The Basics of Dominoes


Like playing cards, of which they are a variant, dominoes bear identifying marks on one side and are blank or identically patterned on the other. The identifying mark, called a pip, is an arrangement of dots or arrows similar to those used on a die, except that some squares are blank (indicated in the listing below by a zero). Each tile has two pips on its outermost edge, and most sets also have pips on the inner edges of the tiles.

Each player begins the game by drawing tiles from the hand, and a domino is then placed on the table so that its pips face up toward the opposing players. The first player to place a domino on the table — either by chance, by a call or knock from an opponent, or by a decision made by the player who holds the highest-valued hand — starts the chain reaction that causes domino after domino to topple.

When the final domino falls, the chain reaction is over and it’s time for the next round. The players then draw tiles from their hands and repeat the process. Generally, play stops when the chain reaches a point at which no players can continue, although some versions of the game require the players to “chip out” when they can’t play their last domino.

The term “domino” derives from the Italian word for domino, but the game did not surface in Europe until the early 18th century. It quickly became a fad, spreading to Italy, Austria and southern Germany before becoming widespread in France.

Traditionally, a domino set is made from bone, silver lip ocean pearl oyster shell (mother of pearl), ivory or a dark hardwood such as ebony, with contrasting black or white pips inlaid or painted on.
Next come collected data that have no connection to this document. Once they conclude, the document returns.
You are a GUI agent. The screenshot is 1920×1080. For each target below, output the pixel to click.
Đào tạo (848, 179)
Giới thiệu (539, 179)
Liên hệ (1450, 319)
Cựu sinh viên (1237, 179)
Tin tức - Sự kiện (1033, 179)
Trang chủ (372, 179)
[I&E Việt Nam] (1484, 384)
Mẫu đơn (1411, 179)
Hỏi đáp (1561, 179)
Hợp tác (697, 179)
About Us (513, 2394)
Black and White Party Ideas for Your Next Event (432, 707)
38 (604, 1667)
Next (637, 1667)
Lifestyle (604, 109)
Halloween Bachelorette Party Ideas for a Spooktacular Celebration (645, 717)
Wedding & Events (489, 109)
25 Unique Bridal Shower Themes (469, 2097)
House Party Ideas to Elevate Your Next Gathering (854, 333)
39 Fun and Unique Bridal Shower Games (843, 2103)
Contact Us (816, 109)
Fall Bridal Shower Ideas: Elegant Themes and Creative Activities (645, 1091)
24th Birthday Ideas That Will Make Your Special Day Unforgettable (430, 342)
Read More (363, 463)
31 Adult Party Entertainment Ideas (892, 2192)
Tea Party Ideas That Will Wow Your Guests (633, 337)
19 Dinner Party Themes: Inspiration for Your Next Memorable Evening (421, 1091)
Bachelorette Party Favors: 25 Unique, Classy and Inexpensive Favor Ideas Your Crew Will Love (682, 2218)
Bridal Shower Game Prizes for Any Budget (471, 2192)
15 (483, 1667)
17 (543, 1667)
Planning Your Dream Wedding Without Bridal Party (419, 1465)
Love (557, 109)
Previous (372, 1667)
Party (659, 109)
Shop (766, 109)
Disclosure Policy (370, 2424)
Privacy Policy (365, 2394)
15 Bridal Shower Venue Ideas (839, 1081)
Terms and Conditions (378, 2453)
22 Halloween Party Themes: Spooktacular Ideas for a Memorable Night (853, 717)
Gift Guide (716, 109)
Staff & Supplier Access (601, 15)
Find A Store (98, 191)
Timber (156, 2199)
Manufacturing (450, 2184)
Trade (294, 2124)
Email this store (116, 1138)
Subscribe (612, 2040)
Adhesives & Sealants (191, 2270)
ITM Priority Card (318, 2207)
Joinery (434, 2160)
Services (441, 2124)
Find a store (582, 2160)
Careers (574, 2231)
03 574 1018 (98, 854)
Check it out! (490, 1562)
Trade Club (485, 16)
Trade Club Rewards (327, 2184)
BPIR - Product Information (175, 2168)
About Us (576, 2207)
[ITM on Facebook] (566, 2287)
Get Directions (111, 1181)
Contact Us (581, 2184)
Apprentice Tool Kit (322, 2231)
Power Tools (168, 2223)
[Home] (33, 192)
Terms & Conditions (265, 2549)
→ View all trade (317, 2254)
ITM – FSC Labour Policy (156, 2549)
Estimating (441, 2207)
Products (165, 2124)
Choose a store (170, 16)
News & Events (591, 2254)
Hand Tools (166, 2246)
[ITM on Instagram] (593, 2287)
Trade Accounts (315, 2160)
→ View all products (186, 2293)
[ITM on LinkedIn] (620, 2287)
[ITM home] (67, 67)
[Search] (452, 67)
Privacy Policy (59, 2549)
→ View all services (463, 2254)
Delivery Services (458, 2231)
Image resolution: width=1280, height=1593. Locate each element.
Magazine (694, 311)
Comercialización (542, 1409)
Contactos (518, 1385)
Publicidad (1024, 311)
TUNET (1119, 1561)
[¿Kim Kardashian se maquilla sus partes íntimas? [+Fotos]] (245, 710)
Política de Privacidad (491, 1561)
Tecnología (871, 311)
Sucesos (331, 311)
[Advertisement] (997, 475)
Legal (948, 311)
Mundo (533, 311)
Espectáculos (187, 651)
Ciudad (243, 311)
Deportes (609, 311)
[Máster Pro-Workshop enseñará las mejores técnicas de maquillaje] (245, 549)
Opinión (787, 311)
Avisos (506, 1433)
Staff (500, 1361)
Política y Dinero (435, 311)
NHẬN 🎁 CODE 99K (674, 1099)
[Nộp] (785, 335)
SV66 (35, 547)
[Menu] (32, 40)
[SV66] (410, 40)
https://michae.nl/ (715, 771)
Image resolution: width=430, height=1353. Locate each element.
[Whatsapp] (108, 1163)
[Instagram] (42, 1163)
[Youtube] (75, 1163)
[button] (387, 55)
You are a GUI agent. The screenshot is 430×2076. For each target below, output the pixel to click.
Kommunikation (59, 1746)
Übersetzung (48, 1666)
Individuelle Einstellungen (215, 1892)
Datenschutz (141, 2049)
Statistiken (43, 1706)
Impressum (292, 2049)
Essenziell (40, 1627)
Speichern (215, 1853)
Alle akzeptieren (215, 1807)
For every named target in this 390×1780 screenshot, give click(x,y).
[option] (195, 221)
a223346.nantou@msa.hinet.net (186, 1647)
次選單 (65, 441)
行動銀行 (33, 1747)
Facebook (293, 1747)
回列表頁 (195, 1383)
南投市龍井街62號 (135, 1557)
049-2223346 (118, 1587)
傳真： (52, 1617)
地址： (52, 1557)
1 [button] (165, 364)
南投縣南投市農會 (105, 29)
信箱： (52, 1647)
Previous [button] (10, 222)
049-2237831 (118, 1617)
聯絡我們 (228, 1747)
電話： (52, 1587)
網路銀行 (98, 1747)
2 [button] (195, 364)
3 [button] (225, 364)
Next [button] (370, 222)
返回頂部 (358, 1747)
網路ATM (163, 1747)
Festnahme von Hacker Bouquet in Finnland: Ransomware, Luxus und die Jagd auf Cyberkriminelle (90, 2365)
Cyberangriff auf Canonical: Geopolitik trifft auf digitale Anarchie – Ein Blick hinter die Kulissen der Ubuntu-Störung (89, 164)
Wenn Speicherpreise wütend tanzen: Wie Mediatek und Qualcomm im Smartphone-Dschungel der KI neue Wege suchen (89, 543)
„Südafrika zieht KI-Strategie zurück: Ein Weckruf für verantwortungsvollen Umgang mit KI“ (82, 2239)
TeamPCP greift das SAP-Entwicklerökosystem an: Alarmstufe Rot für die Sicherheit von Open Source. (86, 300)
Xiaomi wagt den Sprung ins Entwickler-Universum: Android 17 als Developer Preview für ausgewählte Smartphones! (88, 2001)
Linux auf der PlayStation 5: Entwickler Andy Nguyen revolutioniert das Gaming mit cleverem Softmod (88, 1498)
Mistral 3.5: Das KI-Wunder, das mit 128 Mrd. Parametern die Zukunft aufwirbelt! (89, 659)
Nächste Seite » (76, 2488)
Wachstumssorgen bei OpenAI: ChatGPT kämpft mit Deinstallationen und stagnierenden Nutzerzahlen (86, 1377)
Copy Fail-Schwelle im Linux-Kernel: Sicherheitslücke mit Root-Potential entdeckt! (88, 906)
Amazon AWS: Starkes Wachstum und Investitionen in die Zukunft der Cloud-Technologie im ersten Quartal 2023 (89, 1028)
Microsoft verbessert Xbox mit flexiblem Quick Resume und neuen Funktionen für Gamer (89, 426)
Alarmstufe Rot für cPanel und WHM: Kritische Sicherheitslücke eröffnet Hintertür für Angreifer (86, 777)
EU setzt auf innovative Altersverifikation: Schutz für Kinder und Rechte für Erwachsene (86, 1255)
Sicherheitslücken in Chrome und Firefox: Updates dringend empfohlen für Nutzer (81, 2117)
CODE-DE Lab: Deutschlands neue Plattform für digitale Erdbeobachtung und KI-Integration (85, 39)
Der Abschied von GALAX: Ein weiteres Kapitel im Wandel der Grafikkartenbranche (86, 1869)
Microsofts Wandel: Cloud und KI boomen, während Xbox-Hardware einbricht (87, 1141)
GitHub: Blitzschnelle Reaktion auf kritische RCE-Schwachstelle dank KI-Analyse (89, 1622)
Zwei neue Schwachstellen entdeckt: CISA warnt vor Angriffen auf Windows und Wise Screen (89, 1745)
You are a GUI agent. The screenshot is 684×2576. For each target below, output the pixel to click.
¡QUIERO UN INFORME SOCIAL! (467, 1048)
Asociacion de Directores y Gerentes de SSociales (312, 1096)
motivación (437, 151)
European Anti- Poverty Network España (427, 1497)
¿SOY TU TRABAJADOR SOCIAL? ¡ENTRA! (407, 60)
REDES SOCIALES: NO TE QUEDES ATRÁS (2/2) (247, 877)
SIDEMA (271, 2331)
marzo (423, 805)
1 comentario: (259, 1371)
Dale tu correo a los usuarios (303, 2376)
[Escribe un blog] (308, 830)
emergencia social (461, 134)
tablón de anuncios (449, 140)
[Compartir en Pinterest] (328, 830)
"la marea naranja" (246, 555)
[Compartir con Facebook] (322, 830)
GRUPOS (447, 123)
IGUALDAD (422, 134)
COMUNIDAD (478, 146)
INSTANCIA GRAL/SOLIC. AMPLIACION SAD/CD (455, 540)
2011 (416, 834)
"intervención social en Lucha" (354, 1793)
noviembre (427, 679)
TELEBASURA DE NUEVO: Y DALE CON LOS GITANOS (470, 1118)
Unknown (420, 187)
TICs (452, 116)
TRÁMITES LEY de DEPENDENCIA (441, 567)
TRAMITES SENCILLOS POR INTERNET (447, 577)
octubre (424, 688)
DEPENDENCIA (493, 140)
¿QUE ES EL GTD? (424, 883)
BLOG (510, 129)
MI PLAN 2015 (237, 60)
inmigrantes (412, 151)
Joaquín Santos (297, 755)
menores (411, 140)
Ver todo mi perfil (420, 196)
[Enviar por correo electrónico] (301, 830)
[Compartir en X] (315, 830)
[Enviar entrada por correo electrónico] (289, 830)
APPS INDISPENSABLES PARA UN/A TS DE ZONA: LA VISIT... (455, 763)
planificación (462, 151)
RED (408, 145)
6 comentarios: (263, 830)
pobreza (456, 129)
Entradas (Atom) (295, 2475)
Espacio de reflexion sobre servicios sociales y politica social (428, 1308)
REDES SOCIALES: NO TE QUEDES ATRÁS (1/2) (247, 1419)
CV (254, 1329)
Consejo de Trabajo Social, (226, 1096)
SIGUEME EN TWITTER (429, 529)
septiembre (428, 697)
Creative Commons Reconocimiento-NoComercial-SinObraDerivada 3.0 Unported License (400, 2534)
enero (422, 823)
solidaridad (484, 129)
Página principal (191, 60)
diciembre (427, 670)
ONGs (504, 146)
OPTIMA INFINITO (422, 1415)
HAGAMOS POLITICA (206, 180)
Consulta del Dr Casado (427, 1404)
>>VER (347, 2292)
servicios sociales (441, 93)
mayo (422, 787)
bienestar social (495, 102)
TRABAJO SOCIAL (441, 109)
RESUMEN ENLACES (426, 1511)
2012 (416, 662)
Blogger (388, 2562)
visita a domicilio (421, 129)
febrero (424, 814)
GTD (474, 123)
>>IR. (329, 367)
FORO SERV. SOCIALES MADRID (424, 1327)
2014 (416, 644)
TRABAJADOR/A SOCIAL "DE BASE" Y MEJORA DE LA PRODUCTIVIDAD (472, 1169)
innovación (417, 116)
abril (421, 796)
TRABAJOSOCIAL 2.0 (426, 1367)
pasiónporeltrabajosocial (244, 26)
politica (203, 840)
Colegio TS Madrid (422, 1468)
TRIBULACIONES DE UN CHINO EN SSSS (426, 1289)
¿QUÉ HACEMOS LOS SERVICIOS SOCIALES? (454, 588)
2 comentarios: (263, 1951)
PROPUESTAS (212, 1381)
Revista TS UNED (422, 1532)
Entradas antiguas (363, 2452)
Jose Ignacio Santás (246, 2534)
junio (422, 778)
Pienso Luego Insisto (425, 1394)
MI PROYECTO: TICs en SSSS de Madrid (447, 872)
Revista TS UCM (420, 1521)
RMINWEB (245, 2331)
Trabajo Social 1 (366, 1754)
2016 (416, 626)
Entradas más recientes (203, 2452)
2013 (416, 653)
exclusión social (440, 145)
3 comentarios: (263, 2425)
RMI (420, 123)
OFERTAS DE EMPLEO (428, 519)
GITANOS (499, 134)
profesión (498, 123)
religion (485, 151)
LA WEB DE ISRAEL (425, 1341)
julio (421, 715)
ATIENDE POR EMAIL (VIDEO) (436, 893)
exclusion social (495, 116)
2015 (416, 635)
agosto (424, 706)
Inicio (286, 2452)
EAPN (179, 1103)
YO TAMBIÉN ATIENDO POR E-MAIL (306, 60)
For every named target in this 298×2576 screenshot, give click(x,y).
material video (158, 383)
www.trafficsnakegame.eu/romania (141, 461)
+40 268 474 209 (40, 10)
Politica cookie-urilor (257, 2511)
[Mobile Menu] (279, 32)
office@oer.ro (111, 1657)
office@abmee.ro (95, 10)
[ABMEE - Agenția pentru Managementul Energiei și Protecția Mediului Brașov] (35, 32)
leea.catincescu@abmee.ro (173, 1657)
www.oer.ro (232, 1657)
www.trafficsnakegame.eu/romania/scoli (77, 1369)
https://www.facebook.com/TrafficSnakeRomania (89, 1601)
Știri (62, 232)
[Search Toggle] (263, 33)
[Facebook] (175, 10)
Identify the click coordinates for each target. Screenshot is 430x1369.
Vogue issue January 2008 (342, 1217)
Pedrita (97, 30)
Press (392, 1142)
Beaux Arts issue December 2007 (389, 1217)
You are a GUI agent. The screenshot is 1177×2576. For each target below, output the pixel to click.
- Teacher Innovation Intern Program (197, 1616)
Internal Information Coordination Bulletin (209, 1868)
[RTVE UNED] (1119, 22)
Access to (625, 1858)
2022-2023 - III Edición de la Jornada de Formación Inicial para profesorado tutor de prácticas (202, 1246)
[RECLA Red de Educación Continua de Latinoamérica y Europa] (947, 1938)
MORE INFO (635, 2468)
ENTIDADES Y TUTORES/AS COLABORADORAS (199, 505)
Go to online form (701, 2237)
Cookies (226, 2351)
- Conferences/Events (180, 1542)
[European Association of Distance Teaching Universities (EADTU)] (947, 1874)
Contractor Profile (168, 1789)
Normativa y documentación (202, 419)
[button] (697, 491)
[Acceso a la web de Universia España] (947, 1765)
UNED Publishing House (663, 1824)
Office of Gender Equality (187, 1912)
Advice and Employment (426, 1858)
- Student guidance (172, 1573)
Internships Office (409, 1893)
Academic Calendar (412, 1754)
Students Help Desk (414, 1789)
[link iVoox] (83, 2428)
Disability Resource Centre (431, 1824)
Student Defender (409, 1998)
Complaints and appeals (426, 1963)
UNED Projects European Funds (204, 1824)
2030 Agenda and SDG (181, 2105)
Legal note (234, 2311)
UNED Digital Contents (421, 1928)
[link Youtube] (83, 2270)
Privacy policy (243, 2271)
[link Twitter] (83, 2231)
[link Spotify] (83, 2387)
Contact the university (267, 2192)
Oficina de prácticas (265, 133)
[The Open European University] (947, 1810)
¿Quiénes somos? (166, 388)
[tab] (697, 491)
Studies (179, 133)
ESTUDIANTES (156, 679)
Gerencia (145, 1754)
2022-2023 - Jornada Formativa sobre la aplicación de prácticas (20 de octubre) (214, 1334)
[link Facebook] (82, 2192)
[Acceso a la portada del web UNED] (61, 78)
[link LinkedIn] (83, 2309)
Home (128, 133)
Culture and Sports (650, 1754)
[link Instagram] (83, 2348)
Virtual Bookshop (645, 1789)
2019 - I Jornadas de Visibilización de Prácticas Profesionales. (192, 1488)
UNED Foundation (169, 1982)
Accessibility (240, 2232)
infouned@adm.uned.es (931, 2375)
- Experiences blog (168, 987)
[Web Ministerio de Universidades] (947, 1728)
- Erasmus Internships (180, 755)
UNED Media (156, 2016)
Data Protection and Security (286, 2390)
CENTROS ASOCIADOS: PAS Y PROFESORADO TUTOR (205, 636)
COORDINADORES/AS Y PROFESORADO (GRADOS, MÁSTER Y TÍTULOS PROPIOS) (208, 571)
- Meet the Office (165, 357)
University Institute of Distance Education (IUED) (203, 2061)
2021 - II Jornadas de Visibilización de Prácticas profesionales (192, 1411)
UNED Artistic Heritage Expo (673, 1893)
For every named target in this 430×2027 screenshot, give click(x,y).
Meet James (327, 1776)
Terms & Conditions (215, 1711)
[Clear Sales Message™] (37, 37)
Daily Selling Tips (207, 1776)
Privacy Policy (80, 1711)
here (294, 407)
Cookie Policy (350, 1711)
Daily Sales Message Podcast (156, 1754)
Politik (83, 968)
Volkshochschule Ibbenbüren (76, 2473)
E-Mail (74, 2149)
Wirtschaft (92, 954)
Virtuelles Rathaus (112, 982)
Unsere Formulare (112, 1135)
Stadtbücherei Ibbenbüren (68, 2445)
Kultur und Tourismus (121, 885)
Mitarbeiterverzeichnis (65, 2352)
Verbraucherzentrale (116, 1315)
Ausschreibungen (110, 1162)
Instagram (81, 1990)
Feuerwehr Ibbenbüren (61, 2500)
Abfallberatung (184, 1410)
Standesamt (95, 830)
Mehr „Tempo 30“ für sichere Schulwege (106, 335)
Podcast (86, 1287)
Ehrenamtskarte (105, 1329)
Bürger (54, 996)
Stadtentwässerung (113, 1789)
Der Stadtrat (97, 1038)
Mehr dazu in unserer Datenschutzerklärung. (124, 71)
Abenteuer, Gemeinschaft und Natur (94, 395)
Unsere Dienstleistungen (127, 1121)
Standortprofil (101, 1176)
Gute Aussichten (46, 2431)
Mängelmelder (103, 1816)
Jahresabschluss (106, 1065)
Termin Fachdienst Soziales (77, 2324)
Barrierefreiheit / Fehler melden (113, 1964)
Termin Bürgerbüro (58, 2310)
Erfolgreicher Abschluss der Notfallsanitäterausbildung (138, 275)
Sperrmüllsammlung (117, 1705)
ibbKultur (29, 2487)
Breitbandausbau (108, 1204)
In addition, there are some sets with the top half thickness in MOP, ivory or ebony and the lower half in a contrasting color such as brass or pewter. Polymer dominoes, meanwhile, have become more popular and more affordable than the traditional types of wood.

A domino’s pips are arranged to indicate its value and determine what number the other end of the tile shows. Each domino has two pips on each end, and the number that is listed is the lowest value, or least common. A domino that has the same pips on both ends is referred to as double. Thus, a domino with a 2 on one end and a 5 on the other is called a double-six.

The most common dominoes have a maximum of 10 pips on the two outermost ends, and this is a very small number. To make more complex games, many sets are extended by introducing additional pips on the other ends of the pieces. Some examples include double-nine, double-12, and double-18 dominoes. This makes it possible to play with up to eight players, but most domino games are played with four or fewer people.